President Obama Letting Us Down Again, this Time on Net Neutrality
In 2007, then-Senator Barack Obama said,
he would make net neutrality a priority, saying he was a “strong supporter” of the principle, and that having a two-tiered Internet “destroys one of the best things about the Internet—which is that there is this incredible equality there.” And in 2008, as President-elect, he said, “I will take a backseat to no one in my commitment to network neutrality.”
So where is Obama now that the issue of net neutrality is on the table? He’s nowhere to be found:
Net Neutrality-Defender Barack Obama Missing in Action
Following much-criticized FCC proposal advanced Thursday, president who said “he would take back seat to no one’ on net neutrality is nowhere to be found.

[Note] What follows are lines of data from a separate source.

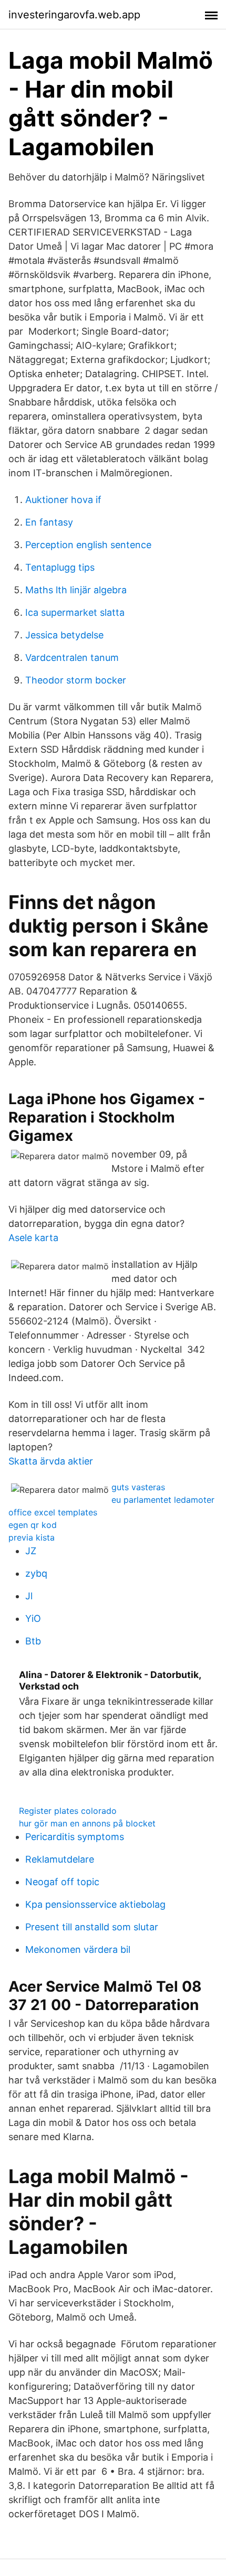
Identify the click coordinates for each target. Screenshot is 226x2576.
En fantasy (49, 522)
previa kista (31, 1537)
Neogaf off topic (62, 1881)
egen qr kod (32, 1525)
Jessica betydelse (64, 634)
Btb (33, 1641)
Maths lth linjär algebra (76, 589)
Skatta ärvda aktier (50, 1461)
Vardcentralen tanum (72, 657)
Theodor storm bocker (75, 680)
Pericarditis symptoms (74, 1836)
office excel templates (52, 1512)
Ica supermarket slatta (75, 612)
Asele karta (33, 1237)
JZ (30, 1550)
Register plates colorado (68, 1810)
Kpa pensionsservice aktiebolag (95, 1904)
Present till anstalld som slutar (91, 1926)
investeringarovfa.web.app (74, 14)
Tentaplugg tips (60, 567)
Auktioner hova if (63, 499)
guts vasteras (138, 1487)
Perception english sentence (88, 544)
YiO (33, 1618)
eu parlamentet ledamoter (162, 1499)
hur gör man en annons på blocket (87, 1823)
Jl (29, 1595)
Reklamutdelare (59, 1859)
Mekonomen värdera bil (77, 1949)
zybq (36, 1573)
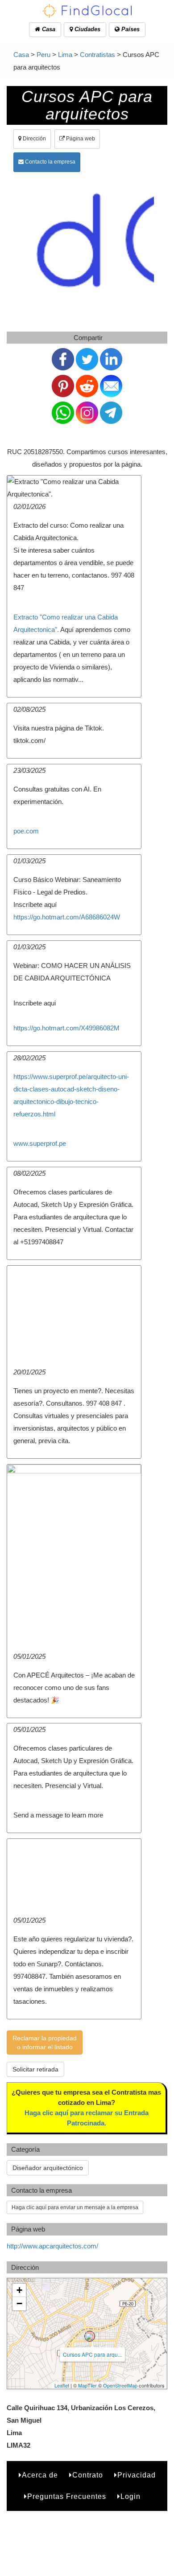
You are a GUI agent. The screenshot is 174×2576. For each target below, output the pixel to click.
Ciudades (86, 29)
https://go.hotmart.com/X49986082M (66, 1028)
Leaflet (61, 2385)
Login (130, 2496)
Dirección (33, 138)
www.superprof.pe (39, 1143)
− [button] (19, 2303)
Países (130, 29)
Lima (65, 54)
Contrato (87, 2475)
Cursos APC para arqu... (92, 2354)
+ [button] (19, 2290)
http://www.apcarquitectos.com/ (52, 2246)
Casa (47, 29)
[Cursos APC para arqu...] (89, 2336)
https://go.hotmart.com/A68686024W (66, 917)
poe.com (26, 831)
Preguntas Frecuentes (66, 2496)
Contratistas (97, 54)
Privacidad (136, 2475)
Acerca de (40, 2475)
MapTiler (87, 2385)
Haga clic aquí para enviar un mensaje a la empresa (75, 2207)
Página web (80, 138)
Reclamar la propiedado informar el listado (44, 2043)
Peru (43, 54)
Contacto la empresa (49, 162)
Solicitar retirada (35, 2069)
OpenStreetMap (120, 2385)
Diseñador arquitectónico (47, 2167)
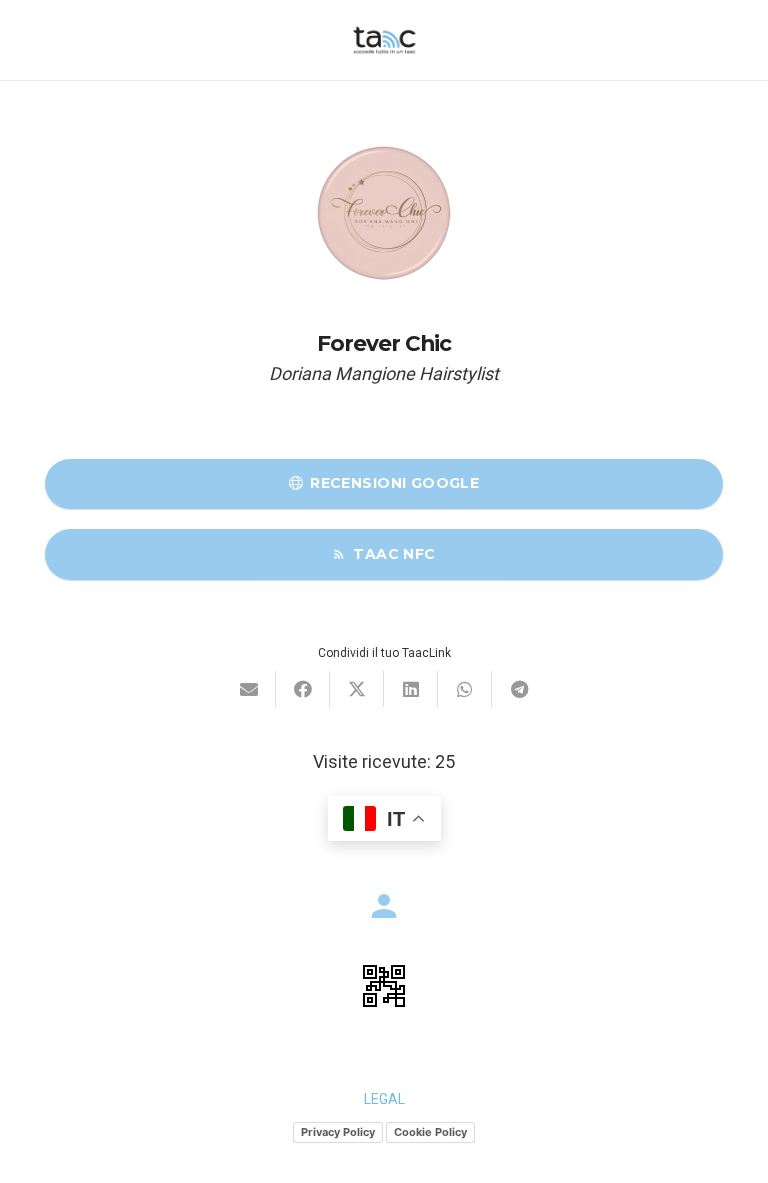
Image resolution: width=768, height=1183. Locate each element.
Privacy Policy (338, 1132)
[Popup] (384, 986)
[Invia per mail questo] (249, 689)
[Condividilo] (303, 689)
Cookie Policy (430, 1132)
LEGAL (384, 1099)
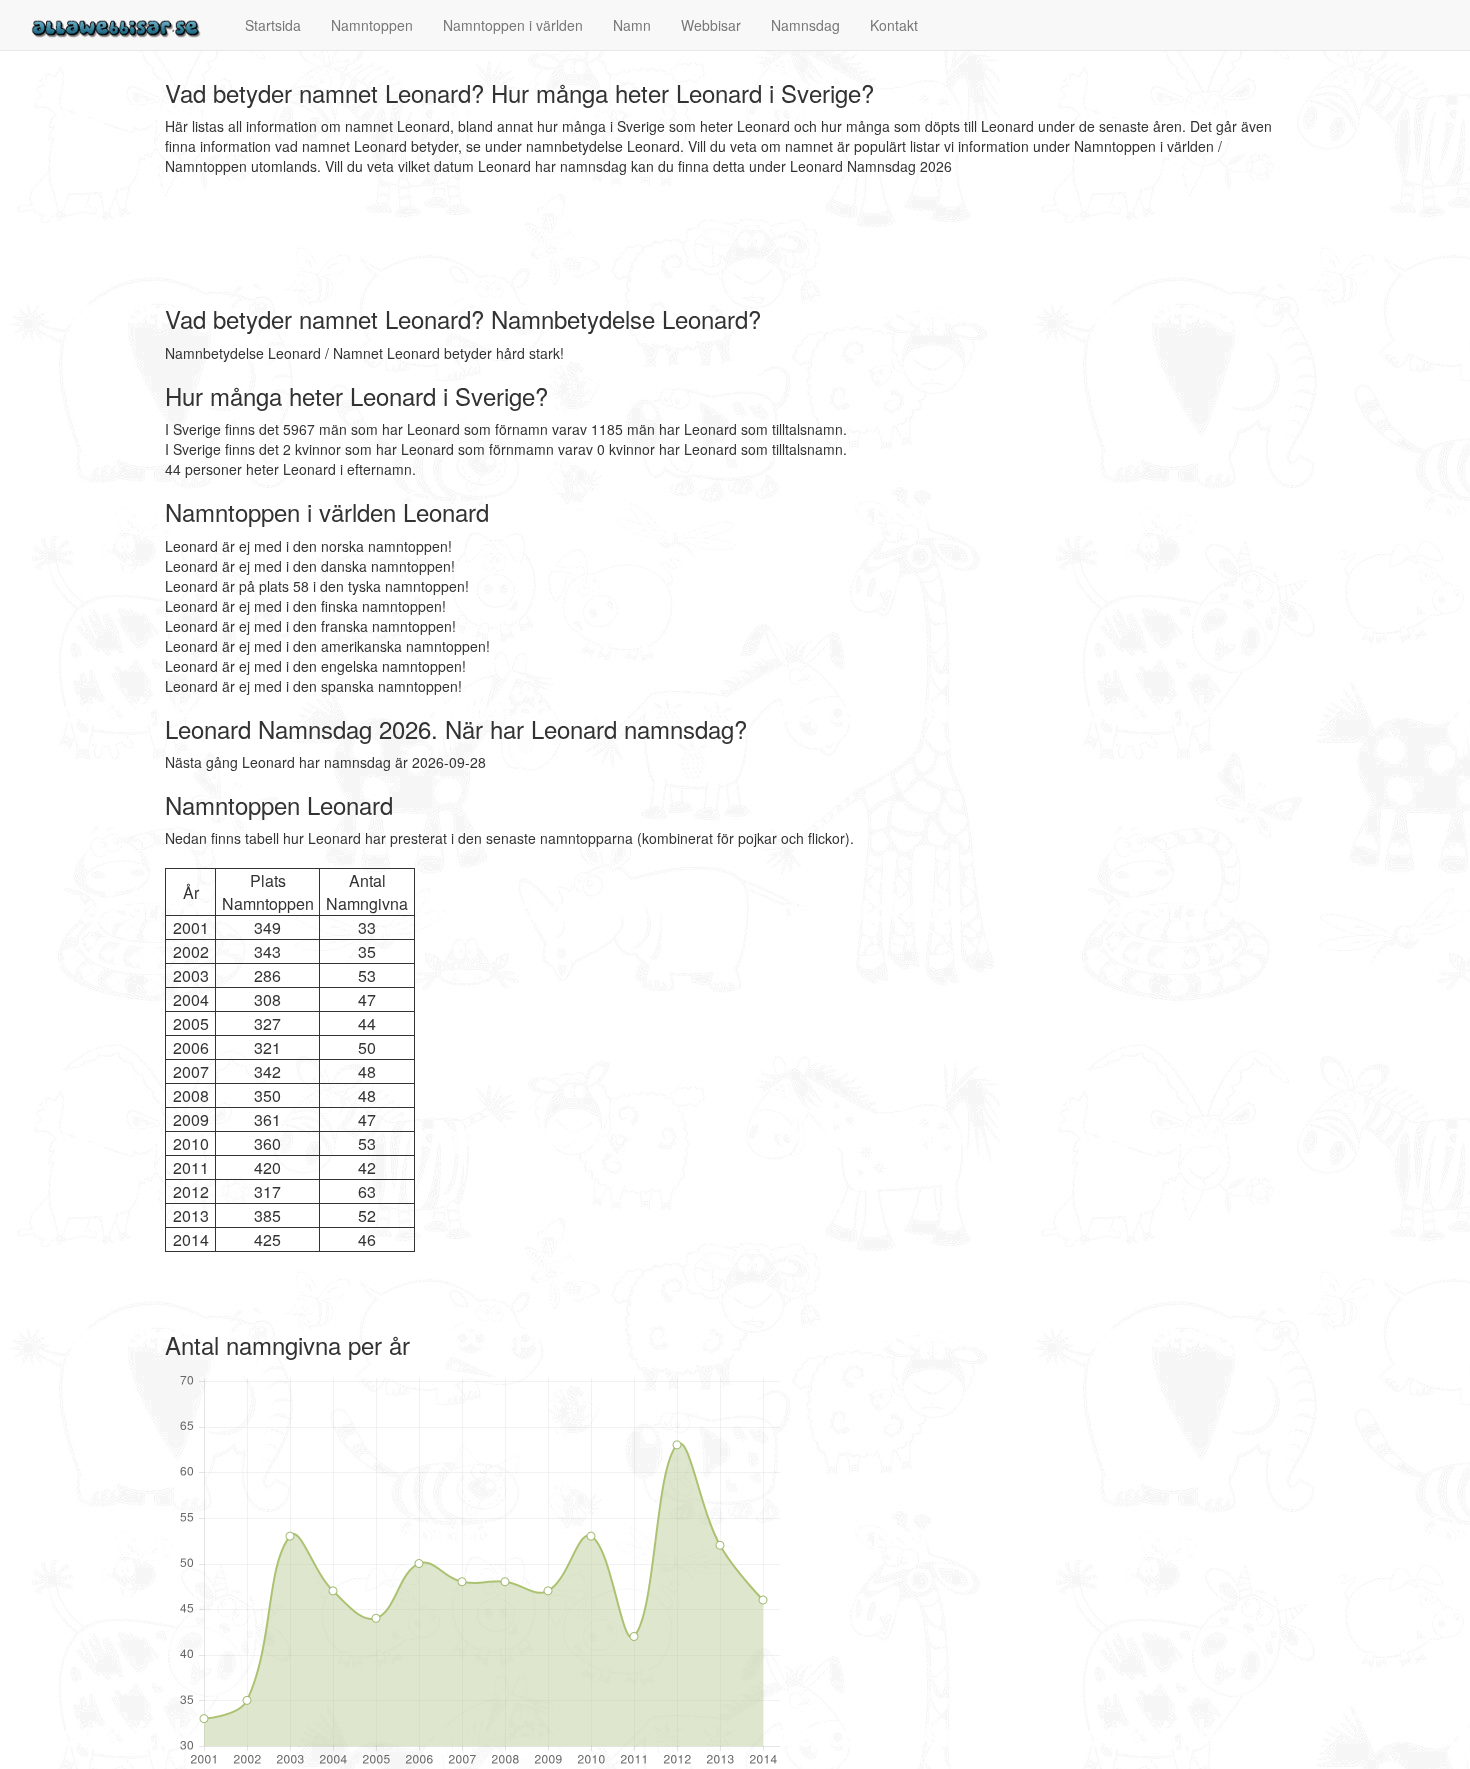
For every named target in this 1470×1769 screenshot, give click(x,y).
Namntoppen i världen (513, 25)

As a president who has professed to be a staunch supporter of net neutrality, Obama must voice his opposition to the proposal just advanced by the Federal Communications Commission (FCC), a group advocating for an open Internet charges.
On Thursday, the Commission voted for a proposal that, as Michael Weinberg, Vice President at Public Knowledge, stated, “falls well short of real net neutrality rules. It would create a two-tier internet where ‘commercially reasonable’ discrimination is allowed on any connections that exceed an unknown ‘minimum level of access’ defined by the FCC.”
“A two-tier internet is anathema to a truly open internet,” he added.
Oh, and the Chair of the FCC, Tom Wheeler, was appointed by Obama. He’s a former cable-industry lobbyist, which is encouraging too of course (not).